[Pointing data for screenshots]
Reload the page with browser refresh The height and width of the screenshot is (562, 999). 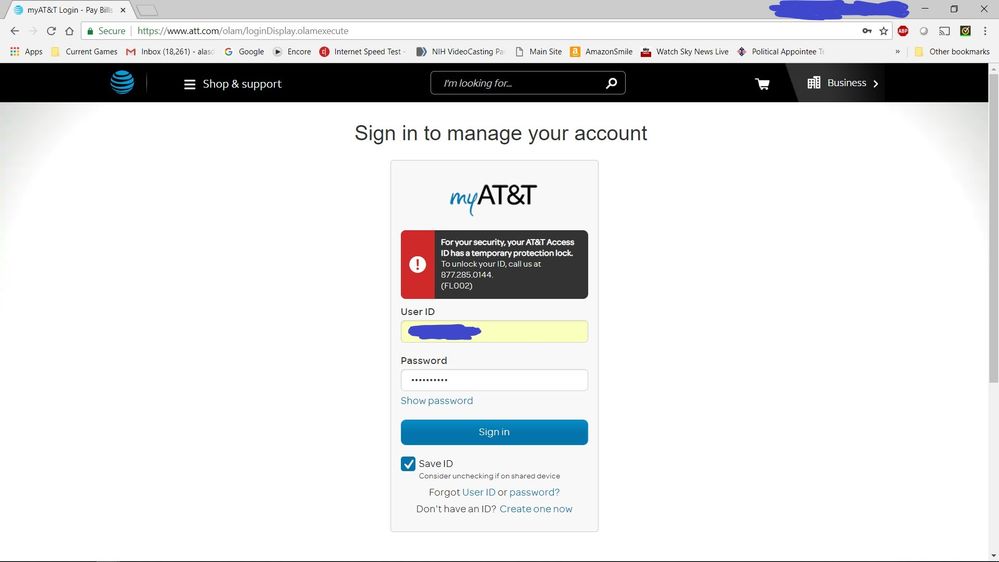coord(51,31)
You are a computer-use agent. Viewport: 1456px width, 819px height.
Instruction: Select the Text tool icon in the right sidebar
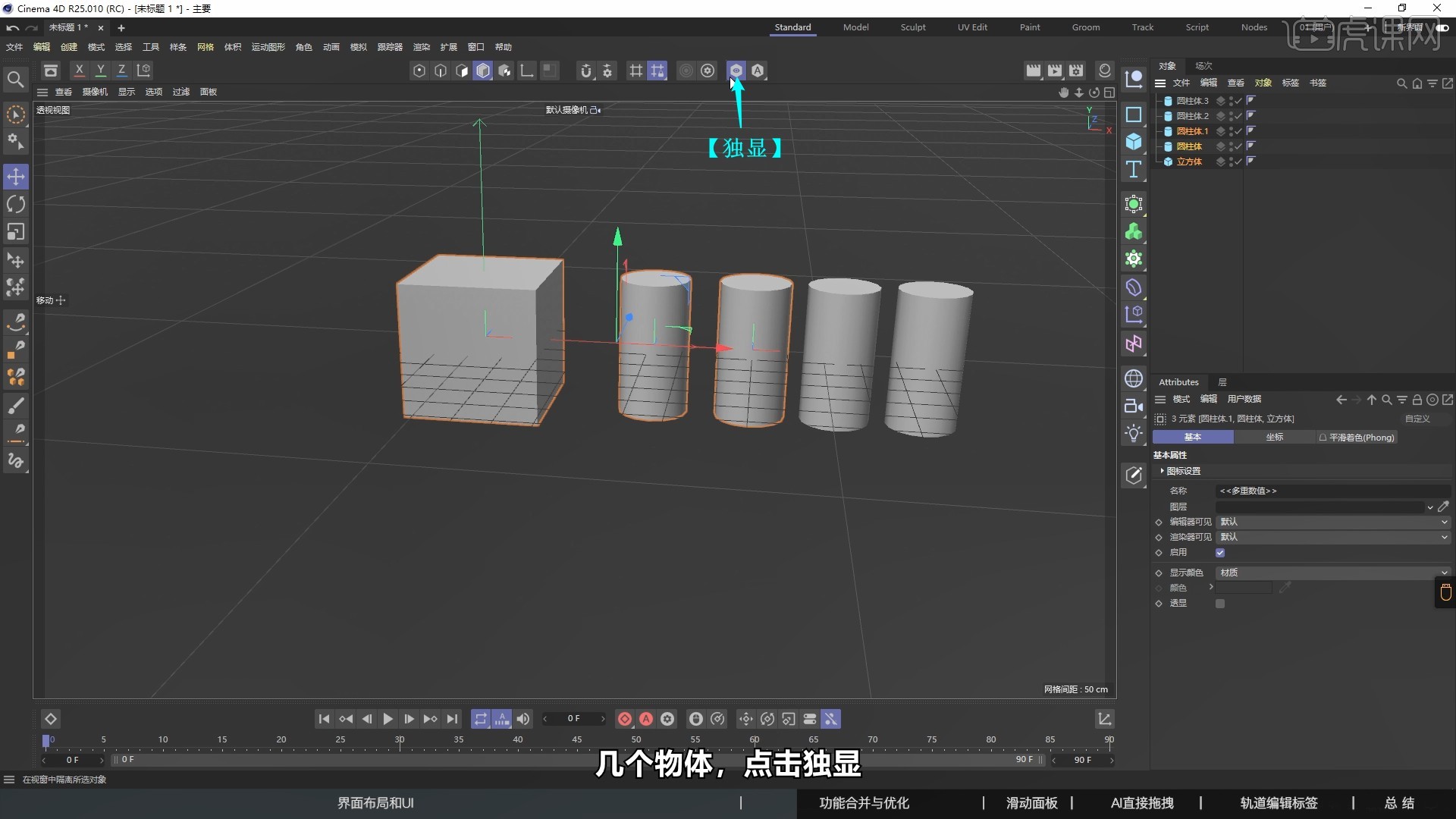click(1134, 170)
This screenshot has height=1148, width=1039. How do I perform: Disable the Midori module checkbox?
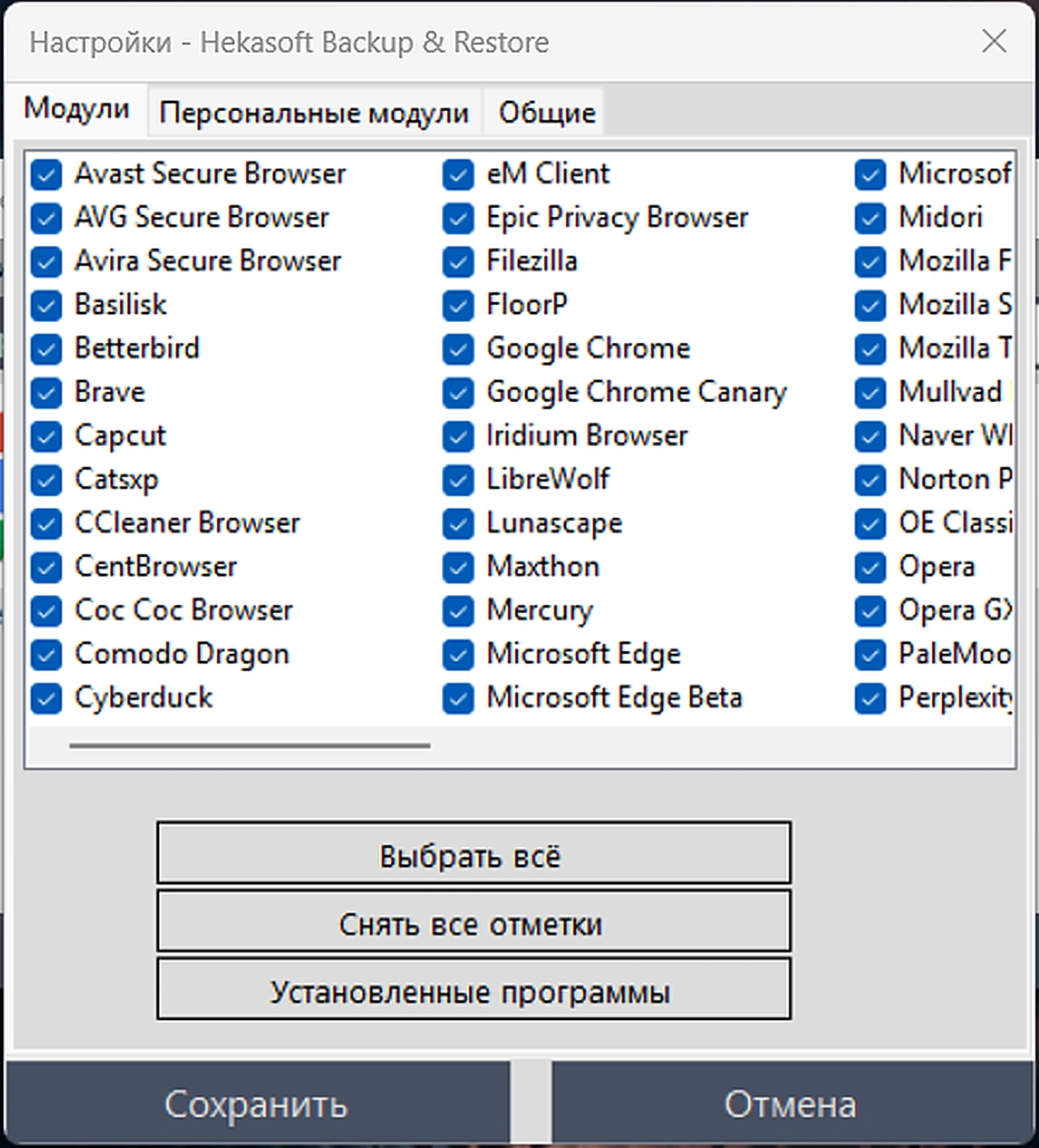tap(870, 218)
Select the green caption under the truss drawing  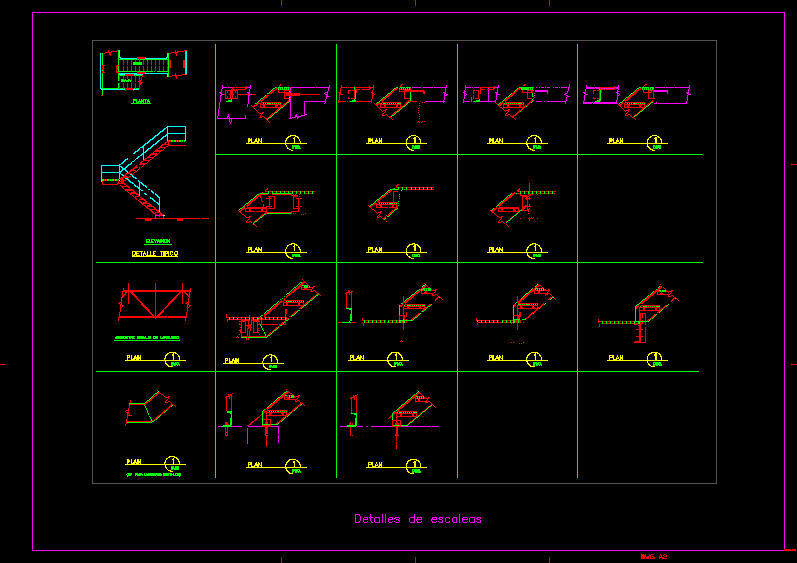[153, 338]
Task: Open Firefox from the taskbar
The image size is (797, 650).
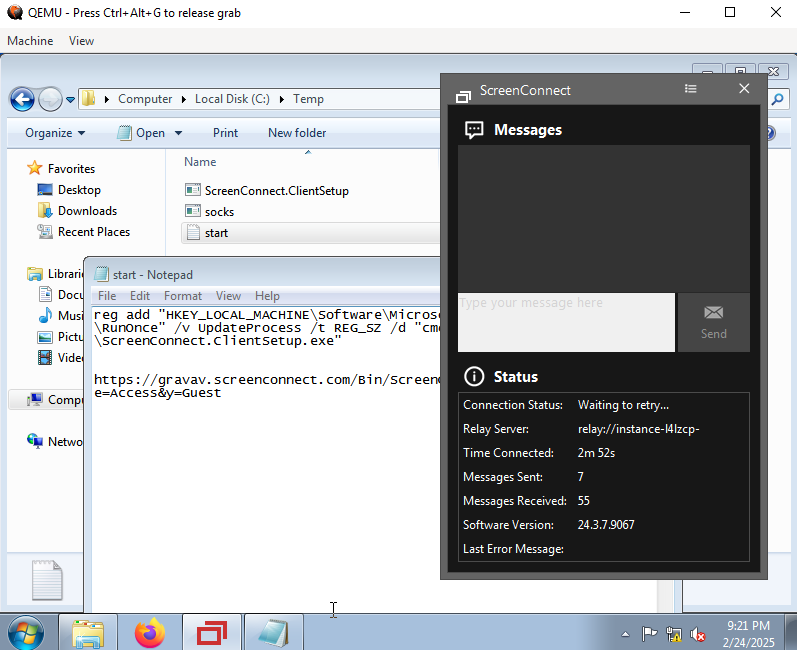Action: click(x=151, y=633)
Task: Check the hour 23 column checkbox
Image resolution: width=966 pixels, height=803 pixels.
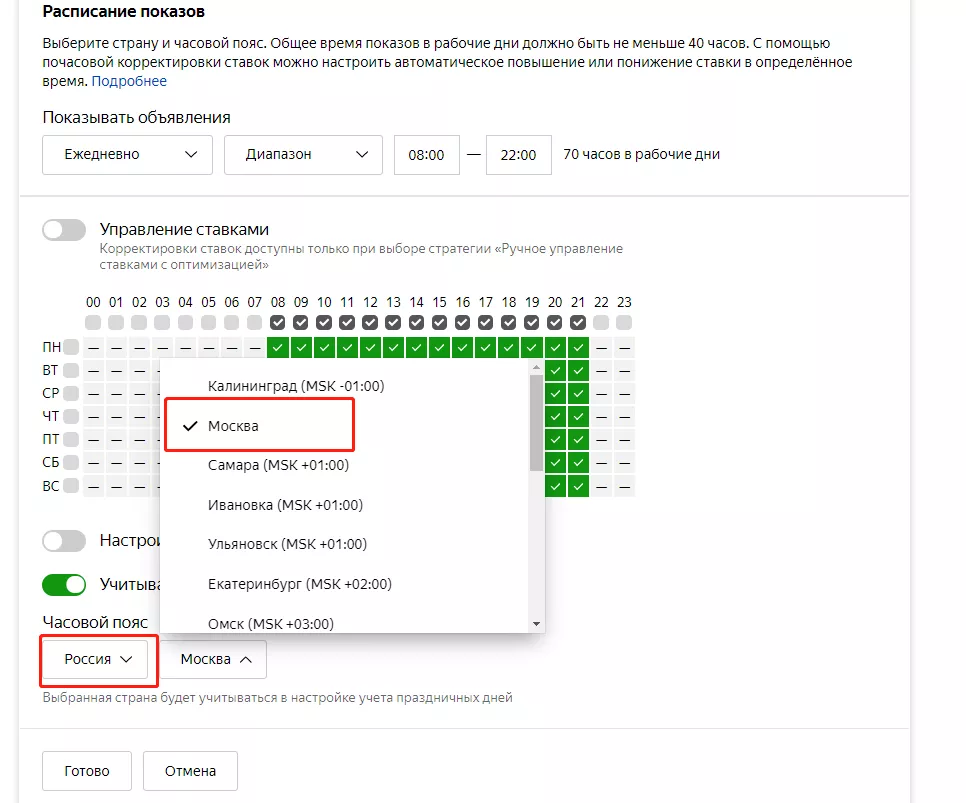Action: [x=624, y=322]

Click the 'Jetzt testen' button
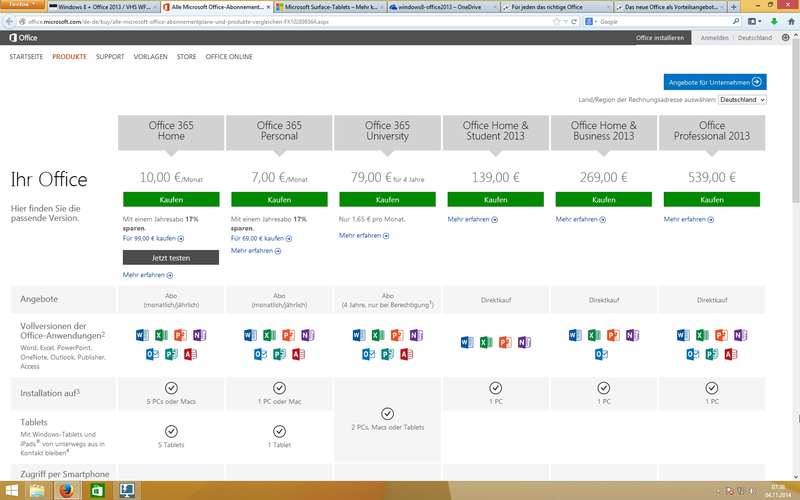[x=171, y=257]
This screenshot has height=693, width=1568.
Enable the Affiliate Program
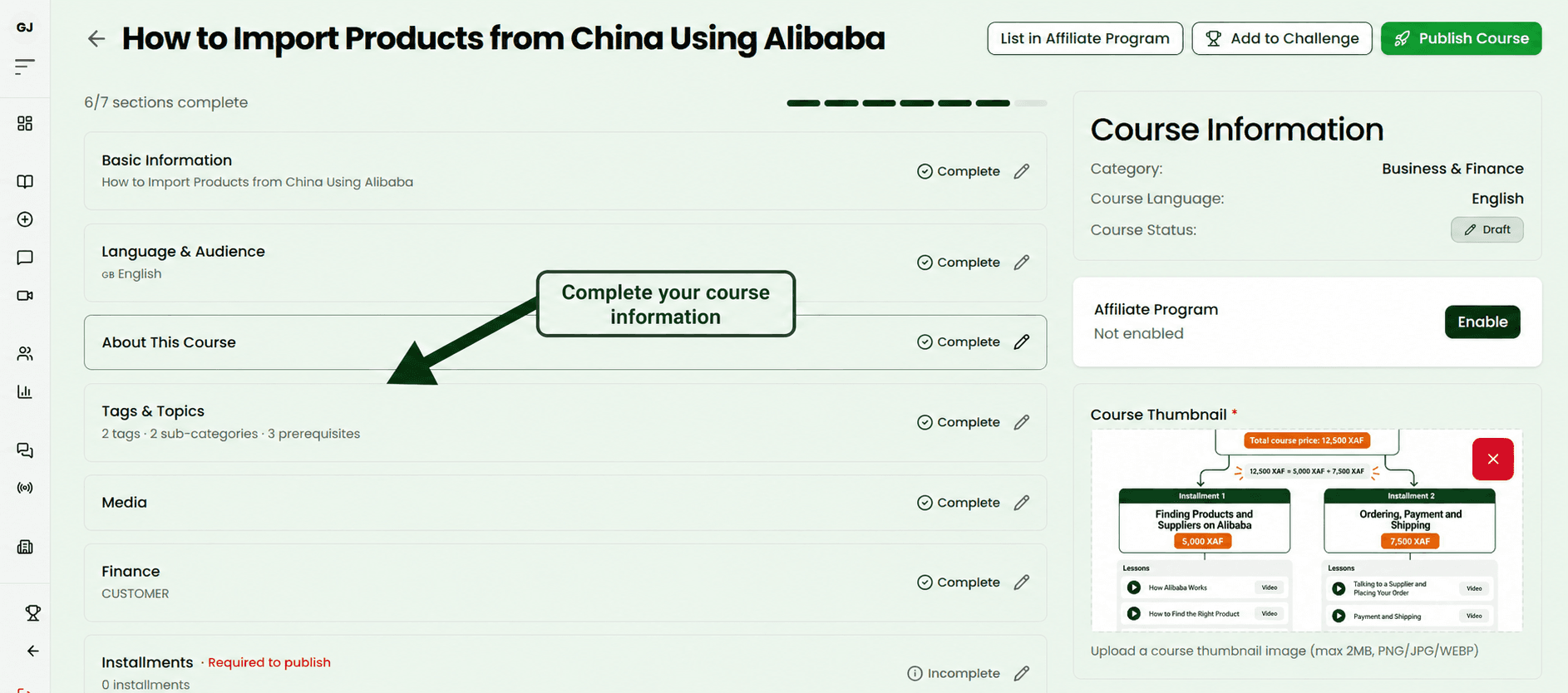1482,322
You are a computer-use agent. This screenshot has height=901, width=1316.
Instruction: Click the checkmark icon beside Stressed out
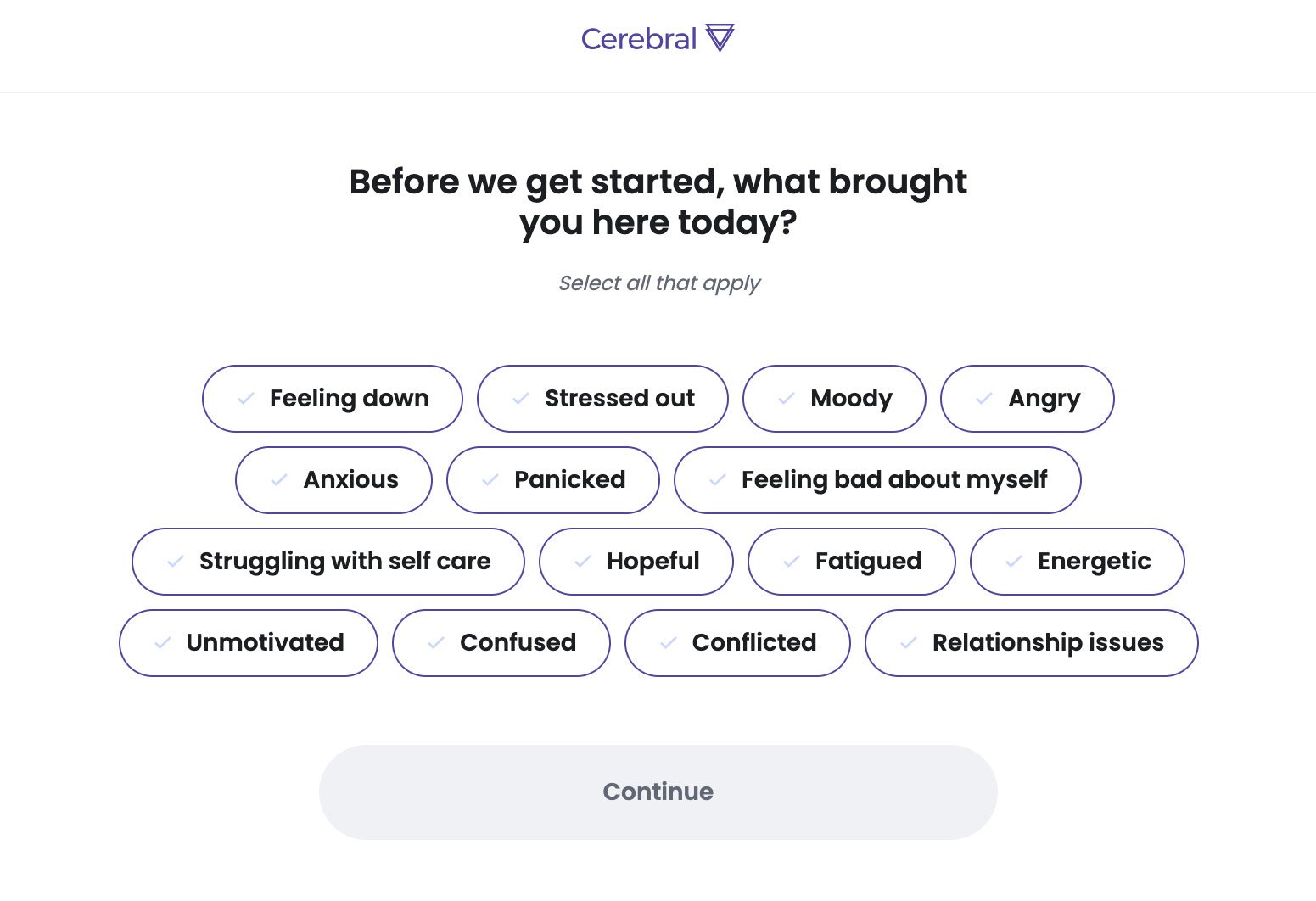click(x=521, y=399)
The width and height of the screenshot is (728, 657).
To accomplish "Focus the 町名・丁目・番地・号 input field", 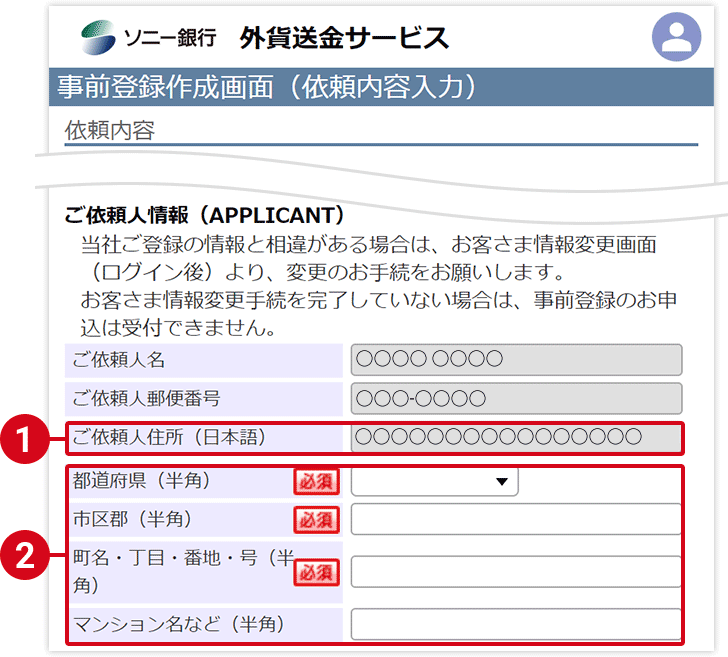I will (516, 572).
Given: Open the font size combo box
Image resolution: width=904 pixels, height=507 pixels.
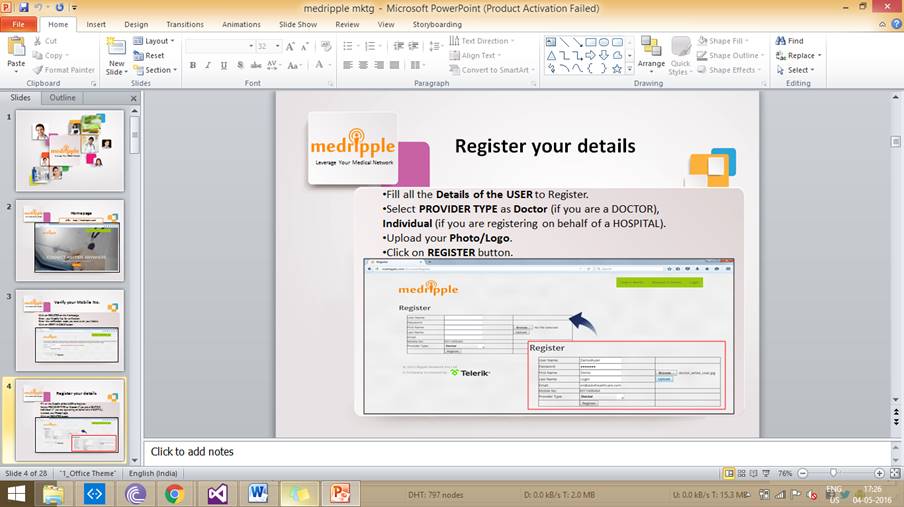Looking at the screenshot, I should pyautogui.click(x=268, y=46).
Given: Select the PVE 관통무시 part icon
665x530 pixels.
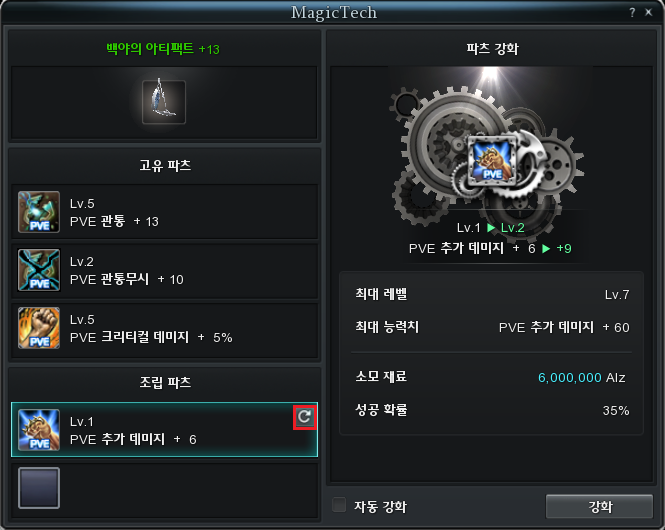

# [Request]
Please give again every line of the listing, starting with the line that contains "Given: Select the PVE 관통무시 part icon" and going on through the end of the listing. Leave the pictures out of your answer.

# [Output below]
Given: Select the PVE 관통무시 part icon
665x530 pixels.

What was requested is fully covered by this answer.